Exercise brief:
Please format the records below as a JSON list of strings, with one string for each line and blank lines omitted.

Entries for locating text and elements:
====================

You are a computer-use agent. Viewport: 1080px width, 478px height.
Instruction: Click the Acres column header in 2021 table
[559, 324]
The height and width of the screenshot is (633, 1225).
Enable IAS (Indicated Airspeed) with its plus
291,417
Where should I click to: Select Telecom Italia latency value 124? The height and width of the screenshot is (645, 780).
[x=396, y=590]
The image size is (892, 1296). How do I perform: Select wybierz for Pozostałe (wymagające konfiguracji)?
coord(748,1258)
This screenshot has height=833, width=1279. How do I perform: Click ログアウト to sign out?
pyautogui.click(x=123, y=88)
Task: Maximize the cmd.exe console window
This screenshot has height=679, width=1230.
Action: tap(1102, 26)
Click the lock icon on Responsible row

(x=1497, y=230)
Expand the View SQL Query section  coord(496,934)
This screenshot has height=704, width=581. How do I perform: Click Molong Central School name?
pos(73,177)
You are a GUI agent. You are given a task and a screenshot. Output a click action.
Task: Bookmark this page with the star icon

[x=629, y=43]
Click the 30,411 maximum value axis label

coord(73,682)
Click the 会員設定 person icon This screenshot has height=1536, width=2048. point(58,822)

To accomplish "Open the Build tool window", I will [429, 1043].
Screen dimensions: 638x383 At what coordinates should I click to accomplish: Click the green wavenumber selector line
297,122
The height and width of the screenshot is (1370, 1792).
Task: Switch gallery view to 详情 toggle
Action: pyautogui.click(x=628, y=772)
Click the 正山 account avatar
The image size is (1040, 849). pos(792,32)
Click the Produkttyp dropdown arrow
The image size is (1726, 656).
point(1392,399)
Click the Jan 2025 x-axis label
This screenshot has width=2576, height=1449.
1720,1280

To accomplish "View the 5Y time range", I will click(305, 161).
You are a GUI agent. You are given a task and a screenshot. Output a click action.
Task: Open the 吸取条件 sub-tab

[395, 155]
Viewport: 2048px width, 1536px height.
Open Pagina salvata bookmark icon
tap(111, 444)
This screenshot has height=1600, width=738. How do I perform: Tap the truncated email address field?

====================

Complete response:
[
  "You are a computer-use agent. Viewport: 1080px width, 478px height.",
  "Instruction: Click the Acres column header in 2021 table",
  "[559, 324]",
  "The height and width of the screenshot is (633, 1225).",
  "Enable IAS (Indicated Airspeed) with its plus",
  "291,417",
  "Where should I click to: Select Telecom Italia latency value 124? The height and width of the screenshot is (645, 780).",
  "[x=396, y=590]",
  "The image size is (892, 1296). How do I perform: Select wybierz for Pozostałe (wymagające konfiguracji)?",
  "coord(748,1258)",
  "This screenshot has height=833, width=1279. How do I perform: Click ログアウト to sign out?",
  "pyautogui.click(x=123, y=88)",
  "Task: Maximize the cmd.exe console window",
  "This screenshot has height=679, width=1230.",
  "Action: tap(1102, 26)",
  "Click the lock icon on Responsible row",
  "(x=1497, y=230)",
  "Expand the View SQL Query section  coord(496,934)",
  "This screenshot has height=704, width=581. How do I perform: Click Molong Central School name?",
  "pos(73,177)",
  "You are a GUI agent. You are given a task and a screenshot. Output a click action.",
  "Task: Bookmark this page with the star icon",
  "[x=629, y=43]",
  "Click the 30,411 maximum value axis label",
  "coord(73,682)",
  "Click the 会員設定 person icon This screenshot has height=1536, width=2048. point(58,822)",
  "To accomplish \"Open the Build tool window\", I will [429, 1043].",
  "Screen dimensions: 638x383 At what coordinates should I click to accomplish: Click the green wavenumber selector line",
  "297,122",
  "The height and width of the screenshot is (1370, 1792).",
  "Task: Switch gallery view to 详情 toggle",
  "Action: pyautogui.click(x=628, y=772)",
  "Click the 正山 account avatar",
  "The image size is (1040, 849). pos(792,32)",
  "Click the Produkttyp dropdown arrow",
  "The image size is (1726, 656).",
  "point(1392,399)",
  "Click the Jan 2025 x-axis label",
  "This screenshot has width=2576, height=1449.",
  "1720,1280",
  "To accomplish \"View the 5Y time range\", I will click(305, 161).",
  "You are a GUI agent. You are given a task and a screenshot. Output a click action.",
  "Task: Open the 吸取条件 sub-tab",
  "[395, 155]",
  "Viewport: 2048px width, 1536px height.",
  "Open Pagina salvata bookmark icon",
  "tap(111, 444)",
  "This screenshot has height=1600, width=738. How do I perform: Tap the truncated email address field?"
]